This week's exercise depends on all of you much more than it does on me. I'm going to ask you to offer each other prompts to write about. If you'd like to play along, please leave a prompt in the comments section below. Your prompt should be a 1-4 sentence snippet of an idea, and it should include the following:
- a specific place
- a person or people performing an action
- a thought one of the people has
- the mention or description of a person's eyes, hands, or mouth
- a tool, a piece of furniture, or a type of food or drink
That sounds like a lot, doesn't it? I assure you that it's not hard. I'll give you a couple of sample prompts, and then you can dream up one or two of your own to share.
Sample Writing Prompts:
"As Lila rounded the corner of the barn, she heard whistling--not a cat call, but a real tune. 'Singin' in the Rain,' she realized after a handful of notes, which meant Jesse was already there on the front porch, leaning too far back in the rocker, like always. Her feet picked up the pace before she could stop them, and her hands rushed to smooth her hair, gone wild in the rain."
"Eddie can't remember the last time he stayed up this late--maybe never. The light on his bedside table glows like a spaceship in the dark, and downstairs he can hear grownups' voices, sometimes hushed, sometimes growing louder when the phone rings. Earlier in the night, one of the aunts brought him a peanut butter sandwich and a glass of milk. He'd glanced up at her from his comic book, and her large, red-rimmed eyes had reminded him of the space alien in the story."

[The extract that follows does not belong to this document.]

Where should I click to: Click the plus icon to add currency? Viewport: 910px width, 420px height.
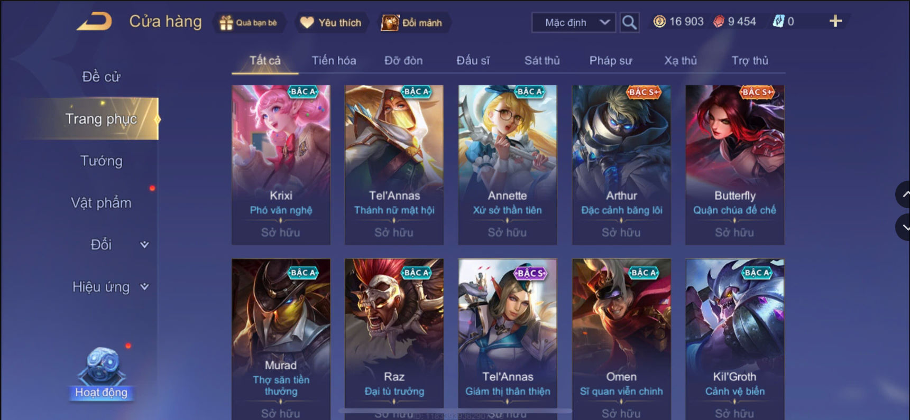point(835,21)
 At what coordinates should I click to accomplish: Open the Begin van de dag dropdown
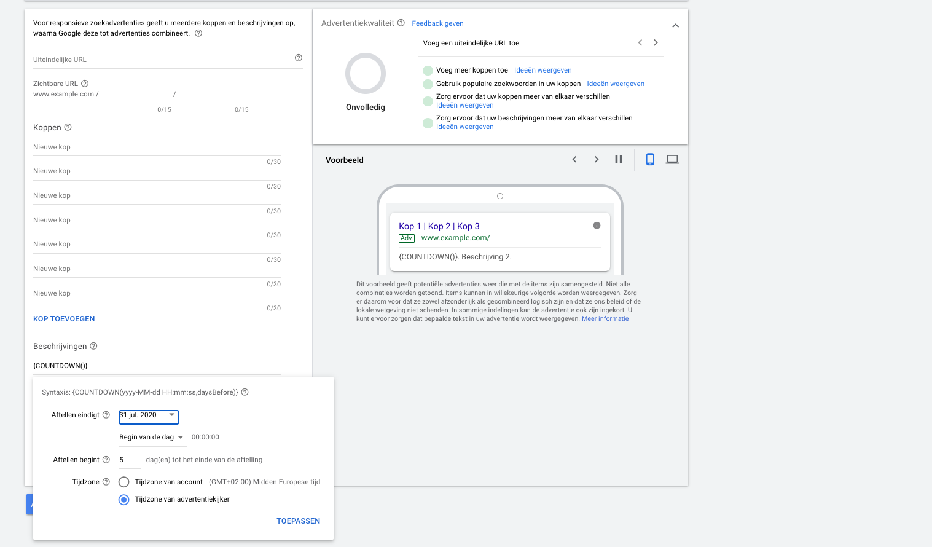point(151,437)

Leave a Prompt, Take a Prompt:
Once you've left a prompt, feel free to grab one by someone else and try using it as inspiration for a bit of writing. It doesn't have to be a prompt that has anything to do with your own life. In fact, sometimes these work well when they don't have much to do with our own experiences.
Once you've selected one, open your writing notebook, and write the prompt down at the top of a fresh page. Start freewriting and see where it takes you. Don't feel like you have to be a slave to the prompt. It might just be a starting point that leads you somewhere quite unexpected. Or, you might find that you stick with those characters and that setting. There's no one right way to do it.
Give yourself at least half an hour of uninterrupted time. You might find that you begin something you can't resist coming back to and working on more. I often find that I write for at least an hour when a prompt has captured my imagination.
We'll all be depending on each other to make this exercise work! Please toss a prompt or two into the comments. The more the merrier. If you end up posting what you've written on your own blog, as always, send me the url, and I'll post a link to it next week.
Speaking of links, here are a few to various people's takes on the Love Letter Exercise:
Relyn's letter at Come Sit By My Fire
Char's letter at Ramblins
Vicki's letter at Maple Tree
Jenner's letter at Jennerally Speaking
Thank you so much for sharing these letters and links! You all make me want to keep doing the Freewrite Fridays.